Entries taken from a collection>
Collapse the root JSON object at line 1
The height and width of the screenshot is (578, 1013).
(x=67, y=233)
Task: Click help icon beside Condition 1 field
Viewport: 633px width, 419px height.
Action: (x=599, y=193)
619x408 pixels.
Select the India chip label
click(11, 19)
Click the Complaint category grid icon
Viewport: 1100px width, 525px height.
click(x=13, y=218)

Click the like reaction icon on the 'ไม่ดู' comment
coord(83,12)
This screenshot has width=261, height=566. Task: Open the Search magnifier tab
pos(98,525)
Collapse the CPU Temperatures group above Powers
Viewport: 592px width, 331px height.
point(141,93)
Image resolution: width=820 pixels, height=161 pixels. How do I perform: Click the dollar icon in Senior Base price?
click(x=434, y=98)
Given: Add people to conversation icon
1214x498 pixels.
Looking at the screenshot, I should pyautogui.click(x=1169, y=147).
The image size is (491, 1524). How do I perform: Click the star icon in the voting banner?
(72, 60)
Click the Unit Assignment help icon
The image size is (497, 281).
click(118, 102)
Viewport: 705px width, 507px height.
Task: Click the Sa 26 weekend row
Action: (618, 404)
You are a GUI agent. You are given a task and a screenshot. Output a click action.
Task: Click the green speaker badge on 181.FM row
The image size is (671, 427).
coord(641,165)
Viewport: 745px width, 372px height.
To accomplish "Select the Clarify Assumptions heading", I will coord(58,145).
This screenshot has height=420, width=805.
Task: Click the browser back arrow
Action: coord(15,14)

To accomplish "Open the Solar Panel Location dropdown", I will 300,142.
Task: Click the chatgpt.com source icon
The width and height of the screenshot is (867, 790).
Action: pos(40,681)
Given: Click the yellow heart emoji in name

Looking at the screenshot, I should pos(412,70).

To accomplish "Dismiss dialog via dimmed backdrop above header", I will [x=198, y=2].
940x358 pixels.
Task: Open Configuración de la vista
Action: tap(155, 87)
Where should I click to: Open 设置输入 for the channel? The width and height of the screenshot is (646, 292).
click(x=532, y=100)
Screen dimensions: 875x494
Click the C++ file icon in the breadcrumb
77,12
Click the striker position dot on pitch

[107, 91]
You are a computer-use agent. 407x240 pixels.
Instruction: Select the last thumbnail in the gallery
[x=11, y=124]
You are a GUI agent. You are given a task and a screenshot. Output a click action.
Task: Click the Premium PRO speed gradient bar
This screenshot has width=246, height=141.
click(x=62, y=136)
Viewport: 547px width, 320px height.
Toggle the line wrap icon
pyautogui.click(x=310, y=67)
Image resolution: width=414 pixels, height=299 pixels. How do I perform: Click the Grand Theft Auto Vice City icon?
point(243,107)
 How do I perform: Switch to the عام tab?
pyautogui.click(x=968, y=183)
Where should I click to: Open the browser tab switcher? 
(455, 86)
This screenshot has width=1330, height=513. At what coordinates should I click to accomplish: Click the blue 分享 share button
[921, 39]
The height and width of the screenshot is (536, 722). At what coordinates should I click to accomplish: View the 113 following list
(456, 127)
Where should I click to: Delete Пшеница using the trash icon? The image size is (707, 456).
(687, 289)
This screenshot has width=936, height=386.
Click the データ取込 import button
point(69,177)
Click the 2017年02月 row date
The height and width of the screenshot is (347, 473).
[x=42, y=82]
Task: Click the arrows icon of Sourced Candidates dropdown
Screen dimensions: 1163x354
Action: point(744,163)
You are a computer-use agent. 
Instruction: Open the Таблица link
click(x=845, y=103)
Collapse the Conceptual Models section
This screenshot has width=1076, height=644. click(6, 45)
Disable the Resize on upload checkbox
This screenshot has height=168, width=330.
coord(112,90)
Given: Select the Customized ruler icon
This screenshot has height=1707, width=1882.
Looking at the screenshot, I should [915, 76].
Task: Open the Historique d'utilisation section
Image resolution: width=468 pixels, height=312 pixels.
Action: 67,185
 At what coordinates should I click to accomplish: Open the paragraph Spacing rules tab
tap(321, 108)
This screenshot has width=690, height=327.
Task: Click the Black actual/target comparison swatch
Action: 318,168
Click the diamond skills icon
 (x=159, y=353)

What the task asks>
Lines from the one containing "The height and width of the screenshot is (536, 722)." through the end of the entries above must be copied exactly; include both ends and no other lines.

Result below>
The height and width of the screenshot is (536, 722). At what coordinates should I click to accomplish: View the 113 following list
(456, 127)
Where should I click to: Delete Пшеница using the trash icon? The image size is (707, 456).
(687, 289)
This screenshot has width=936, height=386.
Click the データ取込 import button
point(69,177)
Click the 2017年02月 row date
The height and width of the screenshot is (347, 473).
[x=42, y=82]
Task: Click the arrows icon of Sourced Candidates dropdown
Screen dimensions: 1163x354
Action: point(744,163)
You are a computer-use agent. 
Instruction: Open the Таблица link
click(x=845, y=103)
Collapse the Conceptual Models section
This screenshot has width=1076, height=644. click(6, 45)
Disable the Resize on upload checkbox
This screenshot has height=168, width=330.
coord(112,90)
Given: Select the Customized ruler icon
This screenshot has height=1707, width=1882.
Looking at the screenshot, I should [915, 76].
Task: Open the Historique d'utilisation section
Image resolution: width=468 pixels, height=312 pixels.
Action: 67,185
 At what coordinates should I click to accomplish: Open the paragraph Spacing rules tab
tap(321, 108)
This screenshot has width=690, height=327.
Task: Click the Black actual/target comparison swatch
Action: 318,168
Click the diamond skills icon
 (x=159, y=353)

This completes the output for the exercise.